Your answer should be every line of the records that contains the word "will".
□ □ □ □ □
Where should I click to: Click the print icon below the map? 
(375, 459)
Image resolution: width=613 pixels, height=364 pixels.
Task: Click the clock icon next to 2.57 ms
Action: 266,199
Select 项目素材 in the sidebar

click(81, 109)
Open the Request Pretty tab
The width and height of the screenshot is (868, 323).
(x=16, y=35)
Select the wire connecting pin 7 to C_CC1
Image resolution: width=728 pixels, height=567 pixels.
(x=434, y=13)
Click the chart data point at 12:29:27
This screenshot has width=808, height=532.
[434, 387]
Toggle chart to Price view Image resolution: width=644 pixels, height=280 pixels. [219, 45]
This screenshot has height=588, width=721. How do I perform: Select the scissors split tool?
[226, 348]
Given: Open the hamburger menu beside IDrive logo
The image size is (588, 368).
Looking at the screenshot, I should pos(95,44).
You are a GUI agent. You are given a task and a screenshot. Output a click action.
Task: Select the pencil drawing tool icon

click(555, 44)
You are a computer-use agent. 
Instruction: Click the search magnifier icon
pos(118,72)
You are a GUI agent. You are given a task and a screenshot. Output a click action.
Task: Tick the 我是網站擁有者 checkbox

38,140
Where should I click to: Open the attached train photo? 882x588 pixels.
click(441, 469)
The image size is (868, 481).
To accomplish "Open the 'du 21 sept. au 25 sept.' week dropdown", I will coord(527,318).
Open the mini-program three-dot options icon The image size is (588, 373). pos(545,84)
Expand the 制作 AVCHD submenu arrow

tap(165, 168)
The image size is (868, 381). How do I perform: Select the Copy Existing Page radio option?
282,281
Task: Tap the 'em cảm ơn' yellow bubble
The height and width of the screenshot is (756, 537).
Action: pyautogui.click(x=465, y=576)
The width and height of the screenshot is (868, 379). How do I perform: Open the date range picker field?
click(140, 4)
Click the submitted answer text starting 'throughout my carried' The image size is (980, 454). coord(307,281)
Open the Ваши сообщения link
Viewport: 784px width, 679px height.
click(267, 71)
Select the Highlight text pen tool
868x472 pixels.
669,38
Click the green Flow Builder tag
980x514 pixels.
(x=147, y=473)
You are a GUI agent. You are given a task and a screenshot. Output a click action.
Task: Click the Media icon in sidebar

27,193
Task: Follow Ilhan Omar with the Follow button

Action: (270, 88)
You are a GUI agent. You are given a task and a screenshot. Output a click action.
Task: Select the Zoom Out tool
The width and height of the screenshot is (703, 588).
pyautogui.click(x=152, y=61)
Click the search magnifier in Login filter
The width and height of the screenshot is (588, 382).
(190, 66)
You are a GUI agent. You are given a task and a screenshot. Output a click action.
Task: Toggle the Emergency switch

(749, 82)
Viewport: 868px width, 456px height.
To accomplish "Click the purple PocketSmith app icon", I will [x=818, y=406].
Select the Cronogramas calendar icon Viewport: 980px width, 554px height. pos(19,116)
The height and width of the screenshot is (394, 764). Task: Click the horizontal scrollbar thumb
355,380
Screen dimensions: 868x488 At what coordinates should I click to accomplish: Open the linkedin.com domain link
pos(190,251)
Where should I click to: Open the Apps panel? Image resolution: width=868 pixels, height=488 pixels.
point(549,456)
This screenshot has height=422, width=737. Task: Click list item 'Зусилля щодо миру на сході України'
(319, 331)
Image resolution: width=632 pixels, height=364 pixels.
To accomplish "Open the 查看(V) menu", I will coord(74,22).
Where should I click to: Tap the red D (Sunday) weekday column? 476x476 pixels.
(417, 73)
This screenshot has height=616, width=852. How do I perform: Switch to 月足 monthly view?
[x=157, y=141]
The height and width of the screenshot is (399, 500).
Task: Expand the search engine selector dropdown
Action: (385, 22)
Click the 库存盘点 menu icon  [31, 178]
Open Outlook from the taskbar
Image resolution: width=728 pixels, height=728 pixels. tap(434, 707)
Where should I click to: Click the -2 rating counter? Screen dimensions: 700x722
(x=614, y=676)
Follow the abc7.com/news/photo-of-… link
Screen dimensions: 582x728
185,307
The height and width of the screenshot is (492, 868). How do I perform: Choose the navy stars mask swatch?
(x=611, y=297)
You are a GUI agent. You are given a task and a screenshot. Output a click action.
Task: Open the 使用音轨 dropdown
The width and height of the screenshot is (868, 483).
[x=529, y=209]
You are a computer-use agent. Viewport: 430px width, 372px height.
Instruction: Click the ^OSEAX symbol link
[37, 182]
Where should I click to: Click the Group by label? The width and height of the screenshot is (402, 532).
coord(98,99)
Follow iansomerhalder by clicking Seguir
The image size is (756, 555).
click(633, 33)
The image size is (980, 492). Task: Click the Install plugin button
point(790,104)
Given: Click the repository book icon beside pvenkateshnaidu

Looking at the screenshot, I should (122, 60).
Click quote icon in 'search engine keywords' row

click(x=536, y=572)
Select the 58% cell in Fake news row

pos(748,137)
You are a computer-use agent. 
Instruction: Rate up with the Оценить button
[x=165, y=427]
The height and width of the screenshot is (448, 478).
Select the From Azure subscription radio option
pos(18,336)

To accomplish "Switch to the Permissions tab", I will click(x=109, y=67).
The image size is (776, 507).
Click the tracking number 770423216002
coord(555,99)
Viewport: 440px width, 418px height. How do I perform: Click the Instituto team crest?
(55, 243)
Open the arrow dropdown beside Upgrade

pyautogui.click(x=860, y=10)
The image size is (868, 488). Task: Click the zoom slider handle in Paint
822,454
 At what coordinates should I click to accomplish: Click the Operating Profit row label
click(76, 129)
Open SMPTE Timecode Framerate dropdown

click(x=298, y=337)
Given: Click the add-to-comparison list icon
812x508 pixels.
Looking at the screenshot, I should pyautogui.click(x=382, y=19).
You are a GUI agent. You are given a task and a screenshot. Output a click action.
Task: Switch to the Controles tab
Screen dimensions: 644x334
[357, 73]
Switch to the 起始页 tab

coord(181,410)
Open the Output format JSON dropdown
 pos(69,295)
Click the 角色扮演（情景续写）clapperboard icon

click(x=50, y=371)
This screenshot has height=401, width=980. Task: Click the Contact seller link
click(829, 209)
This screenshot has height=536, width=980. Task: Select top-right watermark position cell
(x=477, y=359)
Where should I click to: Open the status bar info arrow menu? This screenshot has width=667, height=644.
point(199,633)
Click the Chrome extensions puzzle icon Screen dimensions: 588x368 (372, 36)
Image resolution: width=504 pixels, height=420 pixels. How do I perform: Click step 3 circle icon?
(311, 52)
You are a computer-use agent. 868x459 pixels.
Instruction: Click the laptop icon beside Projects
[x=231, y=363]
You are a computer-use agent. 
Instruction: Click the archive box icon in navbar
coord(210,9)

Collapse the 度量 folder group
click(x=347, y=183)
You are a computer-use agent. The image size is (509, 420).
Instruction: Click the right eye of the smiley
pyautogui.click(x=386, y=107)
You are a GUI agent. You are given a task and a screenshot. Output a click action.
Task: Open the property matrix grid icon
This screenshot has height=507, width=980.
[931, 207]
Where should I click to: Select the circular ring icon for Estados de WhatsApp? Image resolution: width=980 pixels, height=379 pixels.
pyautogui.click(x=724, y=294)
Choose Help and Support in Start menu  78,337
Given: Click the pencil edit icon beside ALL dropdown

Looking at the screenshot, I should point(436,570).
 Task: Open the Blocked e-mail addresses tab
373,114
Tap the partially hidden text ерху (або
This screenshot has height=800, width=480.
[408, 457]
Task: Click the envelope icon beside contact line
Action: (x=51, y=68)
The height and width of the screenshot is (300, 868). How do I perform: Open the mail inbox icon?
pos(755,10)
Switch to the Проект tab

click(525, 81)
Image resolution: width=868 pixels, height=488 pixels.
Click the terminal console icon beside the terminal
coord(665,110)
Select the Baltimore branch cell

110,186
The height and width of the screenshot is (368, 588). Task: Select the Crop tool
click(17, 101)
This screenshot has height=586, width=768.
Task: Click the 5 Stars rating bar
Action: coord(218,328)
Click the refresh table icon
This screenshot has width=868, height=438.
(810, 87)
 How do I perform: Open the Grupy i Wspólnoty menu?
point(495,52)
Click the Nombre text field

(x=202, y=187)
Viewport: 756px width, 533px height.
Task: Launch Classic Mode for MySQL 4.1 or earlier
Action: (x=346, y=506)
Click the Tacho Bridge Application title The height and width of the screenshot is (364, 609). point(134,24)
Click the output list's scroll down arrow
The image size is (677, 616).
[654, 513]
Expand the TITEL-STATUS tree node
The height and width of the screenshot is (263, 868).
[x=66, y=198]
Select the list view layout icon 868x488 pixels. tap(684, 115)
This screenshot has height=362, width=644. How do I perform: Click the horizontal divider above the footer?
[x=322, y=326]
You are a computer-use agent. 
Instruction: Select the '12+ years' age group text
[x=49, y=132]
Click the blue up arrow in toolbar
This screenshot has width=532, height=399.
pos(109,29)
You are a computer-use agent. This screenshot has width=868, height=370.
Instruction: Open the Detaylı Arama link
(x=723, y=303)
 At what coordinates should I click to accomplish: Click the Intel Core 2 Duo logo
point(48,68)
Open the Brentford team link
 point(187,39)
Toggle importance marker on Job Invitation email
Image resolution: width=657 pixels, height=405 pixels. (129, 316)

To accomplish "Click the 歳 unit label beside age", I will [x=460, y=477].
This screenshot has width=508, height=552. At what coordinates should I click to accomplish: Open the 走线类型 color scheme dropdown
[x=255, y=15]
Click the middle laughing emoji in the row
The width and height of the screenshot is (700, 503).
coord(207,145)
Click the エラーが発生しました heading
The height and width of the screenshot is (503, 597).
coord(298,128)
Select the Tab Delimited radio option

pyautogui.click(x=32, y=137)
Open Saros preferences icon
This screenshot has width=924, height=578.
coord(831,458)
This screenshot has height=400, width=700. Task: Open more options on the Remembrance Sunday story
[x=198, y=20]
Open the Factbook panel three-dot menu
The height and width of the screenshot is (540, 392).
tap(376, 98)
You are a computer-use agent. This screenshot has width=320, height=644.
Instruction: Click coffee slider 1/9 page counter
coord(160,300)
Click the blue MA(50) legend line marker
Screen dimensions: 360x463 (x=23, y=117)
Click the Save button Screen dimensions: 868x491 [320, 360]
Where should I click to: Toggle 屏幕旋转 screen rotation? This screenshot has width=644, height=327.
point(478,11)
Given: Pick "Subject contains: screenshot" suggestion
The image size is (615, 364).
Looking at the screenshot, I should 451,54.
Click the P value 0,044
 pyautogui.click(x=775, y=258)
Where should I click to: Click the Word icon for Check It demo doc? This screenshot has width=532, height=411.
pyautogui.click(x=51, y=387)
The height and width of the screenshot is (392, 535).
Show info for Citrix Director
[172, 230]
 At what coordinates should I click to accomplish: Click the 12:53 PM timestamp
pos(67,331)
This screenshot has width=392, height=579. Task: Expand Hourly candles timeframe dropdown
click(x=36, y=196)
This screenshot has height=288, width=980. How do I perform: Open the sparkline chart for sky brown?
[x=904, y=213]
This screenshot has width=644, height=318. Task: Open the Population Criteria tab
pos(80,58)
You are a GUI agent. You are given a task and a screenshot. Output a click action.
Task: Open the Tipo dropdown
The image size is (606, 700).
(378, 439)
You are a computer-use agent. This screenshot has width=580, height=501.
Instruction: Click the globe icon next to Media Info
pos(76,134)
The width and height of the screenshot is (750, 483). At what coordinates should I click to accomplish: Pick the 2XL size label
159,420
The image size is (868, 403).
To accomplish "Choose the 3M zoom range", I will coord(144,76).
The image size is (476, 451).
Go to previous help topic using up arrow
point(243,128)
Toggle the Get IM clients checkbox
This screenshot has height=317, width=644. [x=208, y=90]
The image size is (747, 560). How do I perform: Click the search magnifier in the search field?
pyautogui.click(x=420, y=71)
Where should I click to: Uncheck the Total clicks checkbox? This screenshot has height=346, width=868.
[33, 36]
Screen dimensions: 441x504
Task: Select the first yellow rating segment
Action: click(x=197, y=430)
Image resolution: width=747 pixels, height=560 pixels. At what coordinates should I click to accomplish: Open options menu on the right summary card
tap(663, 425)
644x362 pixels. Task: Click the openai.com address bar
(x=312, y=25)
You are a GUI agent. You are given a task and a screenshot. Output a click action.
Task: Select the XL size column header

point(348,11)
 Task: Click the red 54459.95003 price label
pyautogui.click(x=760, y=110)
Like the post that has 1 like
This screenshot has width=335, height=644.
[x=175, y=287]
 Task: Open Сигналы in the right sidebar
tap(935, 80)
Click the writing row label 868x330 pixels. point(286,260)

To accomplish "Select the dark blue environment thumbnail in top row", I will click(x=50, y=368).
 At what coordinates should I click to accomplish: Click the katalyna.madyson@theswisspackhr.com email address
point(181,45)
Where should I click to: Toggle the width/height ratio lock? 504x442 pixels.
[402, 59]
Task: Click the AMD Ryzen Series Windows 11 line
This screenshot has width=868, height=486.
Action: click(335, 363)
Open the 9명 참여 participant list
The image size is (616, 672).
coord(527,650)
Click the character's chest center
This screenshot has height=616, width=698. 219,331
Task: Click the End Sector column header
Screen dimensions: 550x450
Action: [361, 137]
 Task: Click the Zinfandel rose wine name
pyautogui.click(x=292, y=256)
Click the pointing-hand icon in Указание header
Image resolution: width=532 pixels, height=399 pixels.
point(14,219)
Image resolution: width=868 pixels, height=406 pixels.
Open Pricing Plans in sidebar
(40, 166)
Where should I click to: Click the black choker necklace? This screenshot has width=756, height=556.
□ □ □ □ □
_Exercise response_
To accomplish "Open the 'du 21 sept. au 25 sept.' week dropdown", I will coord(527,318).
To accomplish "Click the purple PocketSmith app icon", I will [x=818, y=406].
To accomplish "Open the 查看(V) menu", I will coord(74,22).
To accomplish "Switch to the Permissions tab", I will click(x=109, y=67).
To accomplish "Click the 歳 unit label beside age", I will [x=460, y=477].
To accomplish "Choose the 3M zoom range", I will coord(144,76).
To accomplish "Select the dark blue environment thumbnail in top row", I will click(x=50, y=368).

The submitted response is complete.